William Franklyn, Moira Redmond, Bruno Barnabe, Leonard Sachs, Nigel Green
In Wapping, einem heruntergekommenen Stadtteil im Osten Londons, findet der Teenager Jimmy Drake (Peter Hempson) in der Dunkelheit eines Septemberabends direkt am Themse-Ufer den zusammengeschlagenen Geschäftsmann Richard Logan (William Franklyn). Erst glaubt er, der dort im Trenchcoat liegende Mann sei tot. Doch als Logan zu sich kommt, geht Jimmy eine in die Kaimauer eingefasste Treppe hinab und spricht ihn an. Er solle seine Geldbörse prüfen, rät er ihm, denn das sei eine miese Gegend, und schließlich sei er überfallen worden. Aber zu Logans Erstaunen wurde er nicht beraubt, und er äußert gegenüber Jimmy, dass jener die Diebe womöglich gestört habe. Er lässt sich von Jimmy dessen Adresse geben und begibt sich, stets benommen und mit einer Wunde am Hals, auf den Weg nach Hause… Als er dort eintrifft, zieht er seinen Haustürschlüssel aus der Manteltasche und tritt ein. Er ruft nach seiner Frau Julie (Moira Redmond), die völlig konsterniert aus der Küche ins Wohnzimmer tritt, indessen sich Richard für seine dreistündige Verspätung bei ihr entschuldigt und erwähnt, dass er überfallen worden sei. Sie jedoch erklärt ihm, dass er seit drei Wochen vermisst werde und sowohl die Polizei als auch ein von ihr beauftragter Privatdetektiv namens Carter (Peter Fontaine) nach ihm gefahndet hätten. Richard Logan hält das zuerst für einen Scherz, zumal Julie ihn verdächtigt, eine Geliebte zu haben. Als sie ihm die neuste Ausgabe der Tageszeitung zeigt, erkennt er, dass tatsächlich drei Wochen vergangen sind…

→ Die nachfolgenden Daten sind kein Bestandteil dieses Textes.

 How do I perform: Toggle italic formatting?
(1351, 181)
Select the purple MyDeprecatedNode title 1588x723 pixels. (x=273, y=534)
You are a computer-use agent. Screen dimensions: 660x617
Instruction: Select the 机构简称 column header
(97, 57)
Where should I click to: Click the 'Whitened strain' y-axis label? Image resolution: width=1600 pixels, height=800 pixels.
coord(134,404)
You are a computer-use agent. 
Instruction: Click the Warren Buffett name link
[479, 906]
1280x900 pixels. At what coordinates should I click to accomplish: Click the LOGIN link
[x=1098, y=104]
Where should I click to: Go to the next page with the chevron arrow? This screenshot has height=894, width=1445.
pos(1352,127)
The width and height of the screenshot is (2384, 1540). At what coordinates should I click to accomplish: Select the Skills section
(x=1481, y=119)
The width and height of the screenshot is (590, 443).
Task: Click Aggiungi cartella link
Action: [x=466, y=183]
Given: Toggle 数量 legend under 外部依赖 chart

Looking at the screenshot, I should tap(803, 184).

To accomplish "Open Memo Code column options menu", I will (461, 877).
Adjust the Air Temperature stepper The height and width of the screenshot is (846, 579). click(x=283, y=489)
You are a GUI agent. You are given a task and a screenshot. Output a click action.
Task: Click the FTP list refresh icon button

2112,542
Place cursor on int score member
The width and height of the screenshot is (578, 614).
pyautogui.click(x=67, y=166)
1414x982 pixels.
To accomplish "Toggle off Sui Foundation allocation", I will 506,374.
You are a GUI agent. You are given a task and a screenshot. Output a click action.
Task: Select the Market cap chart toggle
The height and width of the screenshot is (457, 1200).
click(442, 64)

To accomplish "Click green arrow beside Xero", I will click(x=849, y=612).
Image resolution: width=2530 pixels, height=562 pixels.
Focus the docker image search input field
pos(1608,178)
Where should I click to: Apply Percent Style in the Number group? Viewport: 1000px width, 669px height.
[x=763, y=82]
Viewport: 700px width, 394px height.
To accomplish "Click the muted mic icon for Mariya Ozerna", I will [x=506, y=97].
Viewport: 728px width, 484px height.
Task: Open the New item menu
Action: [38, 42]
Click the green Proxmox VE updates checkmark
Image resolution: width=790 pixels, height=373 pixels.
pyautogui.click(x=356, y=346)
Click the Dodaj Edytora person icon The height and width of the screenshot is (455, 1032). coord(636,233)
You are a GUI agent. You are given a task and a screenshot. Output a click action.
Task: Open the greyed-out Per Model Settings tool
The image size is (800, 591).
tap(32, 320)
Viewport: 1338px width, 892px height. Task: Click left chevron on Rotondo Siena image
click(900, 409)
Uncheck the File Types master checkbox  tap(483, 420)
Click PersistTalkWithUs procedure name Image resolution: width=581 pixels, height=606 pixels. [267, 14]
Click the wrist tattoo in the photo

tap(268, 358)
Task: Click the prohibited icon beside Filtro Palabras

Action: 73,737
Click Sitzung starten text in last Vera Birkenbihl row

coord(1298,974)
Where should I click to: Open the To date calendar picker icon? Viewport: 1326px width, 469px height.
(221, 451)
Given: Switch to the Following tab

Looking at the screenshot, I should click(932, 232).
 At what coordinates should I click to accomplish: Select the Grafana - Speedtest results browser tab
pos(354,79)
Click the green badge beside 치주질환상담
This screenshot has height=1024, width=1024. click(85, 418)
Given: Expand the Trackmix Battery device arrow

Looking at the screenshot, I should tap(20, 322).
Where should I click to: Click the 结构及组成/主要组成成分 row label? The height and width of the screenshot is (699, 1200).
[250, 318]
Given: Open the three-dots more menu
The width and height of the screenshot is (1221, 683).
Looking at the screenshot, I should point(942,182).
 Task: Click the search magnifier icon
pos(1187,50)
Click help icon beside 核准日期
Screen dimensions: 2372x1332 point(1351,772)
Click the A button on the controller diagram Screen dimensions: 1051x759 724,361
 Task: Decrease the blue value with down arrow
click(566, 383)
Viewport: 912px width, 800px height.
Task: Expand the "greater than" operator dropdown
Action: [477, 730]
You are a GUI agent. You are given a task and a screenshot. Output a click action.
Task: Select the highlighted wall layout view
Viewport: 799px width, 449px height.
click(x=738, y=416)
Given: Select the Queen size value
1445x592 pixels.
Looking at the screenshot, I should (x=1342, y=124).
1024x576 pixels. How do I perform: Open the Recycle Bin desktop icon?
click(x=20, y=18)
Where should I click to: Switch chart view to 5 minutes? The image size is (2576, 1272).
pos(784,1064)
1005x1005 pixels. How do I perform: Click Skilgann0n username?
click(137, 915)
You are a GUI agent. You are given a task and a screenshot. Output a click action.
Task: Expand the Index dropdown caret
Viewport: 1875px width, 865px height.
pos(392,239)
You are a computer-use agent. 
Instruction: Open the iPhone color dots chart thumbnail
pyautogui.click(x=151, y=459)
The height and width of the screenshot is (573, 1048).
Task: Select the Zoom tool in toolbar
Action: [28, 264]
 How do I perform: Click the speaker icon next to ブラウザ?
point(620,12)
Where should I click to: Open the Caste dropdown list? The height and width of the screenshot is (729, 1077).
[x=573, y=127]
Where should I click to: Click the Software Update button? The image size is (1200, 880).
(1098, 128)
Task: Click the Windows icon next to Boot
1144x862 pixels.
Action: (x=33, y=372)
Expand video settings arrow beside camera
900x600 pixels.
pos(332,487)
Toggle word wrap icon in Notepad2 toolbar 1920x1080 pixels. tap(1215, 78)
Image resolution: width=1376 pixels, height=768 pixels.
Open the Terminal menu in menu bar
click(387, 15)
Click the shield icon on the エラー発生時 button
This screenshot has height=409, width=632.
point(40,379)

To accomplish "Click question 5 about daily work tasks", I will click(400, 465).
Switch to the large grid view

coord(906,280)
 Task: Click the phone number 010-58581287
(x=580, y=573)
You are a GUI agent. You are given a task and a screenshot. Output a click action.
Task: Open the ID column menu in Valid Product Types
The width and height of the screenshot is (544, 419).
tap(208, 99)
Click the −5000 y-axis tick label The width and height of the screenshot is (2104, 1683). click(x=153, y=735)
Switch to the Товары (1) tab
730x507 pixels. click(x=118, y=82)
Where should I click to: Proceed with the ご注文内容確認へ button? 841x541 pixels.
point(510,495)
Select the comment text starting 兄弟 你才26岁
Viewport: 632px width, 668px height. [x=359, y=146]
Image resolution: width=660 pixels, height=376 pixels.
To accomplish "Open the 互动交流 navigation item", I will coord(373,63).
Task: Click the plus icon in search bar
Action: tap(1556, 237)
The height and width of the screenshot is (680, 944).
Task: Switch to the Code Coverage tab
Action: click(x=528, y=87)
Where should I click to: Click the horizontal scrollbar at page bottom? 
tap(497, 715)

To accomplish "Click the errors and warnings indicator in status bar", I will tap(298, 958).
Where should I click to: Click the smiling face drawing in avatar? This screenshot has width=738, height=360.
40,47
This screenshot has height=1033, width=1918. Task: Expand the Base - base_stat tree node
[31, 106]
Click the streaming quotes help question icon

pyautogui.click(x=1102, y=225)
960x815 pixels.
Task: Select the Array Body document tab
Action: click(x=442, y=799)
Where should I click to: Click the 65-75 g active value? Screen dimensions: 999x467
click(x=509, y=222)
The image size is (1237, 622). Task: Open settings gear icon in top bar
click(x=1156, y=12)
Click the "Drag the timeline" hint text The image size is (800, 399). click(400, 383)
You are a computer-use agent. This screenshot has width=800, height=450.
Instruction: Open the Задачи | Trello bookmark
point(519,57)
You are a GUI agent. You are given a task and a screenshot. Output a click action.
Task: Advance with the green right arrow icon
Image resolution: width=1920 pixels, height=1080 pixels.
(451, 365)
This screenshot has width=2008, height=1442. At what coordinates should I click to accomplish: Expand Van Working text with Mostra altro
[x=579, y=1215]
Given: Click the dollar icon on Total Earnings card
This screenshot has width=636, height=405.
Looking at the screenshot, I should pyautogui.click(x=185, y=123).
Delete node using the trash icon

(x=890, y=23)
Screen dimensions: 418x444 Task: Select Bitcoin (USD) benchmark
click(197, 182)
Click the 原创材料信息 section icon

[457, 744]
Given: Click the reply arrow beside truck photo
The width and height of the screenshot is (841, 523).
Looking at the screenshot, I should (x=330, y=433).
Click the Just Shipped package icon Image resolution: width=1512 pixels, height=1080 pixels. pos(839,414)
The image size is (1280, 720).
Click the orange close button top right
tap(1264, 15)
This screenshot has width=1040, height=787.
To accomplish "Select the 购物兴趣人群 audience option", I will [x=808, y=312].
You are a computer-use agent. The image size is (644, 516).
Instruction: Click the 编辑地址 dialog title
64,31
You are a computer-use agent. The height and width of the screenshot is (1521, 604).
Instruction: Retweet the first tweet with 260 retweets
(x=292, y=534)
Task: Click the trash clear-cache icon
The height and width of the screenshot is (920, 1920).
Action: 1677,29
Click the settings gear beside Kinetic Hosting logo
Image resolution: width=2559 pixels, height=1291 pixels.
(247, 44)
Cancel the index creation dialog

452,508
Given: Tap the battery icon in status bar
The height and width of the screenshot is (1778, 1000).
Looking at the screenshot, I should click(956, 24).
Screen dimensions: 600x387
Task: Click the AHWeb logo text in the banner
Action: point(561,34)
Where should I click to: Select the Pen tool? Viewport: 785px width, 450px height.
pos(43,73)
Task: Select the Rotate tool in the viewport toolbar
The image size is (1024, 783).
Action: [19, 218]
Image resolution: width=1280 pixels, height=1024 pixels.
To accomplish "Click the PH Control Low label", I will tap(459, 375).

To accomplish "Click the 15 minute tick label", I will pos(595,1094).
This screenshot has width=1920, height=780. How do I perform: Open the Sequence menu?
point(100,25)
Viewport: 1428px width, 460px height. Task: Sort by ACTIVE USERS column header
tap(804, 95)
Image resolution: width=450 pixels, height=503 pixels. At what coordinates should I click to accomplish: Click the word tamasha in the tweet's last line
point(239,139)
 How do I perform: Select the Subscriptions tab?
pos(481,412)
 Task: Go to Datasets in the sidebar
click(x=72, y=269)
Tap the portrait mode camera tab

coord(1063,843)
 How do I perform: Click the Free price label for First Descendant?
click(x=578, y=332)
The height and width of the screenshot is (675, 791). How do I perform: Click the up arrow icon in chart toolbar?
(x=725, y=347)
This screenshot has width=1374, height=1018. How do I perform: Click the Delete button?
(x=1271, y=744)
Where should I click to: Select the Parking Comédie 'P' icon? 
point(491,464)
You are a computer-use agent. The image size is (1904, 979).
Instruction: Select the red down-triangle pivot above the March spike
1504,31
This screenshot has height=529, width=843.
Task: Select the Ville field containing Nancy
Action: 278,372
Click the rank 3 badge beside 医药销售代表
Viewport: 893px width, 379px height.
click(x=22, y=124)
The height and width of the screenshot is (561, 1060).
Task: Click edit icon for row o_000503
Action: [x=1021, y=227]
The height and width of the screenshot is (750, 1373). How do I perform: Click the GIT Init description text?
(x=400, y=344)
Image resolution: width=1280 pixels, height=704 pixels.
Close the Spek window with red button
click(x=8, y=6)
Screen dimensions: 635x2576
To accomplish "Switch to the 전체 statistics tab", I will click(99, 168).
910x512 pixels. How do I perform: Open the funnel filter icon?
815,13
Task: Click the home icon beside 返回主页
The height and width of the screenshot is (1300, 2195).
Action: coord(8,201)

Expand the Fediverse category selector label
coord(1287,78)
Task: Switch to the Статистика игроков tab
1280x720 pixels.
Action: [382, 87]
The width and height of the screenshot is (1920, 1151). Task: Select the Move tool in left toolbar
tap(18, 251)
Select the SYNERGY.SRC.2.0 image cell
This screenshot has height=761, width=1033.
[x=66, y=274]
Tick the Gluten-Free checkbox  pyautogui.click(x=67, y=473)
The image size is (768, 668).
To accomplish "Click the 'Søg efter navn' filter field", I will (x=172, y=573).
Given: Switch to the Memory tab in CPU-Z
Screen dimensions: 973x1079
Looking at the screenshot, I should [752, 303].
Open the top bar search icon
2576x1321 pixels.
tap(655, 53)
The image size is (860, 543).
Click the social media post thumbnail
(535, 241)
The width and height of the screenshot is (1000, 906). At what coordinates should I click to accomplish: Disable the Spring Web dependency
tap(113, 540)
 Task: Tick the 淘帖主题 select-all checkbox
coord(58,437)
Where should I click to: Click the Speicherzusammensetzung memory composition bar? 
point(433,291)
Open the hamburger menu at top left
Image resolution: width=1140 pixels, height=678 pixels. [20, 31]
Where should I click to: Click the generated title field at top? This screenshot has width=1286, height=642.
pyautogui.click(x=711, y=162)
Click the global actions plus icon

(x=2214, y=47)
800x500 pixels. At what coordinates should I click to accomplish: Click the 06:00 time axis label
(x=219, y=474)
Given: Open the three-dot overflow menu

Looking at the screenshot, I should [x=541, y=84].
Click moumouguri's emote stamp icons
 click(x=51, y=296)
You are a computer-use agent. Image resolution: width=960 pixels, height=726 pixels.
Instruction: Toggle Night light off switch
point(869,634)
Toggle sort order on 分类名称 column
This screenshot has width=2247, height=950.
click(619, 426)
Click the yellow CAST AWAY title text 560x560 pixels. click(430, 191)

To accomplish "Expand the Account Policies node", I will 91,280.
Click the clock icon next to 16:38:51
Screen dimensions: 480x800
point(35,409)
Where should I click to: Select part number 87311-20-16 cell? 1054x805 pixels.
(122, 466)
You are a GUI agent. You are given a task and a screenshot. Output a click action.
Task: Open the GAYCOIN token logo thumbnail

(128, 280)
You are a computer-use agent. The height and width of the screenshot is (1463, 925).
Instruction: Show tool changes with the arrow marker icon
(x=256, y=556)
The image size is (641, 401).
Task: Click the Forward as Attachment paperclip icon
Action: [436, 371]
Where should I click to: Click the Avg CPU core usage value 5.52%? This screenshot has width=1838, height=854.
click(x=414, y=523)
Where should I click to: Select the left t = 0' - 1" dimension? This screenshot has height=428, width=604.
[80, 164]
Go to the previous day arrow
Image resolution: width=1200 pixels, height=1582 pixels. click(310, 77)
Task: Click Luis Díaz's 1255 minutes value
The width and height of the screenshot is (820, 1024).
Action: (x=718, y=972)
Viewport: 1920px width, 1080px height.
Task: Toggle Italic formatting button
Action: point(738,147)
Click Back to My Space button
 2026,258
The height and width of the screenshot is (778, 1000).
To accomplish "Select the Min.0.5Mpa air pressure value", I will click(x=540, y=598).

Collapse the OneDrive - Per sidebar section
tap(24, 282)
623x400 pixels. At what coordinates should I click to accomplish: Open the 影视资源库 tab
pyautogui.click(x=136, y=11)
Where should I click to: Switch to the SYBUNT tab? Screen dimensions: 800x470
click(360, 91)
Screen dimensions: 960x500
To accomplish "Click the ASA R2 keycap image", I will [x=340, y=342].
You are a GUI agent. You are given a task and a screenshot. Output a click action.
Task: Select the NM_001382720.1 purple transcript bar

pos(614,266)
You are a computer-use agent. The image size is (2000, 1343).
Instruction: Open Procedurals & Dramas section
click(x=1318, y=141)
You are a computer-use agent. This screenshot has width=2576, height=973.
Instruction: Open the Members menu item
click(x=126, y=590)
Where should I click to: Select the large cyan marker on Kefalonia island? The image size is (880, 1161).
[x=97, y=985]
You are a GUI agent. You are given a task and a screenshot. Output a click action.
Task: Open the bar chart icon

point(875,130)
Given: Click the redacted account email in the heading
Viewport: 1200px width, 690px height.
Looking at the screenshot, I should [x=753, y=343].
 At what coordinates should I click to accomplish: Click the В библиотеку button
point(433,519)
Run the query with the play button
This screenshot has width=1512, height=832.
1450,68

“Where the devil have you been?” – ”You’ve heard of the memory-man. Well, I’m the lost-memory-man.“ Richard Logan, der mit seinem Geschäftspartner Bill Underwood (Humphrey Lestocq) eine Firma für die Konstruktion und Fertigung von Geldschränken unterhält, leidet an einem Gedächtnisverlust. An die letzten drei Wochen seines Lebens hat er keinerlei Erinnerung, und jener Privatdetektiv Carter, der beauftragt war ihn zu suchen, wurde in der Zeit ermordet aufgefunden. Zu allem Überfluss ruft noch eine gewisse Mavis (Jacqueline Jones) bei den Logans an, die den Ahnungslosen am Telefon als ihren Darling anspricht… Amnesie gehört zu den klassischen Elementen einer Erzählung im Film Noir. Damit lässt sich die vermeintliche Sicherheit der Alltagsrealität im Nu aushebeln und ein Protagonist trudelt in Randzonen der eigenen Identität, wo nichts ist, was es zu sein schien. Exakt so ergeht es Richard Logan, der sich gegen die Verdächtigungen seiner Ehefrau zur Wehr setzen und die Ereignisse der letzten 3 Wochen rekonstruieren muss, denn sowohl Mavis als auch die Drahtzieher hinter ihr sind ihm stets auf den Fersen. Lance Comforts Verfilmung von Hugh McCutcheons Roman To Dusty Death (EA 1960, auf Deutsch 1963 als Der Mann, der einen Mord vergaß) ist einigermaßen absurd. Die Handlung ist abwegig und die Inszenierung ist es teils auch. Julie Logan nimmt ihren Ehemann, der nach drei Wochen Abwesenheit vor wenigen Stunden obendrein Opfer eines Überfalls wurde und nun wieder im Wohnzimmer steht, nicht mal in den Arm: sie verdächtigt ihn des Ehebruchs. Obwohl Privatdetektiv Carter, von Julie engagiert, ermordet aufgefunden wurde, erhält Richard Logan keinen Besuch von Scotland Yard. Sein Geschäftspartner Bill Underwood und Logans Sekretärin Mary (Nanette Newman) heißen ihn am Arbeitsplaz willkommen, als sei nicht wirklich etwas passiert und er habe nur einen Kater. Dann lässt sich Richard von Bill die Firmenpistole aushändigen und nimmt die Ermittlungen in seinem Fall selbst in die Hand.
© Renown Pictures Ltd.
Obwohl die Handlungslogik auch im Fortgang der Geschichte wirr und löchrig bleibt, ist der Film unterhaltsam, was sich vor allem zwei der Beteiligten verdankt, Regisseur Lance Comfort (Hafen der Versuchung, UK 1947) und Kameramann Basil Emmott (Die Fahrt in den Abgrund, UK 1957). Comfort war seit 25 Jahren, Emmott seit über 40 Jahren im Filmgeschäft tätig, und beide hatten sie einst an A-Produktionen mitgewirkt. Der Mann, der einen Mord vergaß von Butchers’s Film Service war ein “Quota Quickie“, wie billige B-Filme aufgrund einer gesetzlichen Vorgabe für heimische Poduktionen in Großbritannien genannt wurden, aber die beiden machten das Beste daraus. Fünf Jahre später sollten sie ihr Betätigungsfeld gleichzeitig verlassen. Denn 1966 starb Lance Comfort mit nur 58 Jahren und Basil Emmott setzte sich zur Ruhe. Die in Hauptrollen auftretenden William Franklyn und Moira Redmond wechselten im Lauf der 60er vom B-Film zum Fernsehen. Ihr Der Mann, der einen Mord vergaß ist für den Freund des Brit Noirs kein Muss, er ist aber auch kein Ärgernis.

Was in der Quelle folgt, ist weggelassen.